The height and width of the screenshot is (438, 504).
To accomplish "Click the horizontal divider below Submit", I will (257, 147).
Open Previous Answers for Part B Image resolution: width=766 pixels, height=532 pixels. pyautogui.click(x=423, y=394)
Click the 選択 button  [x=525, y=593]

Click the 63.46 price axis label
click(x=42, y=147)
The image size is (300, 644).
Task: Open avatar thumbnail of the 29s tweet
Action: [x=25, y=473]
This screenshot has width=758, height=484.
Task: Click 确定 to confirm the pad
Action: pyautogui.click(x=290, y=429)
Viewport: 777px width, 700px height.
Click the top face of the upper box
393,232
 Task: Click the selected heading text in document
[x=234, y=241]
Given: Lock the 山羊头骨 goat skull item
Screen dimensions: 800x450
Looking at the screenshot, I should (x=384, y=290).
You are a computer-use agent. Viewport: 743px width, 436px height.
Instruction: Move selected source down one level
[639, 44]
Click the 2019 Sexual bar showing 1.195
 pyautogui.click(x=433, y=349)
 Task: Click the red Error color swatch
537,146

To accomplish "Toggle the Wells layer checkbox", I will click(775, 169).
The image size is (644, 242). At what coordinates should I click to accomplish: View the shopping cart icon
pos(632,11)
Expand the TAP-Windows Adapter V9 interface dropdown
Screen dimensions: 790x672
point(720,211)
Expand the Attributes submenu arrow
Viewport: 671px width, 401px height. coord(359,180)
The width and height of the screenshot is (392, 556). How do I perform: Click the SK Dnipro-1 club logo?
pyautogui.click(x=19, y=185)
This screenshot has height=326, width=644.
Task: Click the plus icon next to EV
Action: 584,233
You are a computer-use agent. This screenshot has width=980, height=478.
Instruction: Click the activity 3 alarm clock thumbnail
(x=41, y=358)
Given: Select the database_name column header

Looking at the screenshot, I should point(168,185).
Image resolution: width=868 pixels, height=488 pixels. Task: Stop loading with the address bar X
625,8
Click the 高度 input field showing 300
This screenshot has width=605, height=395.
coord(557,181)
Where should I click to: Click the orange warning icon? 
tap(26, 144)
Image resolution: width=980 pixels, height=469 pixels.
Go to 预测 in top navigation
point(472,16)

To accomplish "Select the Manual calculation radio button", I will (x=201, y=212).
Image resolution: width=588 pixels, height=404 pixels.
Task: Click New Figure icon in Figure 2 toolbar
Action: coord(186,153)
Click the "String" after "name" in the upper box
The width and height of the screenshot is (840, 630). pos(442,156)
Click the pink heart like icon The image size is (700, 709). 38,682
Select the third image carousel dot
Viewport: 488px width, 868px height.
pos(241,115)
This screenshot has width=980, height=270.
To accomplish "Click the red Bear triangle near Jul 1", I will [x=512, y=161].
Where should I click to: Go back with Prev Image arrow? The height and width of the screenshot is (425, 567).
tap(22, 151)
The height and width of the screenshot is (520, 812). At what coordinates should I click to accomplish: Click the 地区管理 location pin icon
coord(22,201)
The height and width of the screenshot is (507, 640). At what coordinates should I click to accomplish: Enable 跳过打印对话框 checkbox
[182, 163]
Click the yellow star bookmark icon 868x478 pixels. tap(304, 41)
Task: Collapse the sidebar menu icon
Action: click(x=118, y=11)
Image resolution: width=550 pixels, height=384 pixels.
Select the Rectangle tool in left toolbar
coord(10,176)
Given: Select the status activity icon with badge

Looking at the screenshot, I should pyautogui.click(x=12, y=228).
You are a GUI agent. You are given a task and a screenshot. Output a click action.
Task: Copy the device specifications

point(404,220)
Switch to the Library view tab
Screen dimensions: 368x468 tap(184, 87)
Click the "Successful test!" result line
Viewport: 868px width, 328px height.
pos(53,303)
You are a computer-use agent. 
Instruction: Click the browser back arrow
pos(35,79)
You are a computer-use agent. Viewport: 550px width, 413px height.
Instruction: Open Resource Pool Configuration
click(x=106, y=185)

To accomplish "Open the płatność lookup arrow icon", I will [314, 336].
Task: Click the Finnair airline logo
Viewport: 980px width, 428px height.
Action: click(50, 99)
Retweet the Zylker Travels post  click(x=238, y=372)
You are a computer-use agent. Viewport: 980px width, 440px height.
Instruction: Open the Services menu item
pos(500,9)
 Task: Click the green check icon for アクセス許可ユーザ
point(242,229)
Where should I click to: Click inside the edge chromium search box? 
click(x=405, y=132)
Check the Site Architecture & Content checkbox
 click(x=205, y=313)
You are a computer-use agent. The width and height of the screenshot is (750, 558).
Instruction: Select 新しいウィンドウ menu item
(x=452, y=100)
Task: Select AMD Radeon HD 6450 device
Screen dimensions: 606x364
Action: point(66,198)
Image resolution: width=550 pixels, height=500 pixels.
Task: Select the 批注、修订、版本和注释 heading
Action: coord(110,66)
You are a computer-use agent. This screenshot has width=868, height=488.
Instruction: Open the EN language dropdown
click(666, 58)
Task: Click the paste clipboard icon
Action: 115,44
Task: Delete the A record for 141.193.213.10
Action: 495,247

● WHAT YOU SHOULD DO:
From the entries above, return exactly the line containing "Click the yellow", the line containing "Task: Click the Finnair airline logo", and all lines between, and nothing else.

● ANSWER:
Click the yellow star bookmark icon 868x478 pixels. tap(304, 41)
Task: Collapse the sidebar menu icon
Action: click(x=118, y=11)
Image resolution: width=550 pixels, height=384 pixels.
Select the Rectangle tool in left toolbar
coord(10,176)
Given: Select the status activity icon with badge

Looking at the screenshot, I should pyautogui.click(x=12, y=228).
You are a GUI agent. You are given a task and a screenshot. Output a click action.
Task: Copy the device specifications

point(404,220)
Switch to the Library view tab
Screen dimensions: 368x468 tap(184, 87)
Click the "Successful test!" result line
Viewport: 868px width, 328px height.
pos(53,303)
You are a computer-use agent. 
Instruction: Click the browser back arrow
pos(35,79)
You are a computer-use agent. Viewport: 550px width, 413px height.
Instruction: Open Resource Pool Configuration
click(x=106, y=185)

To accomplish "Open the płatność lookup arrow icon", I will [314, 336].
Task: Click the Finnair airline logo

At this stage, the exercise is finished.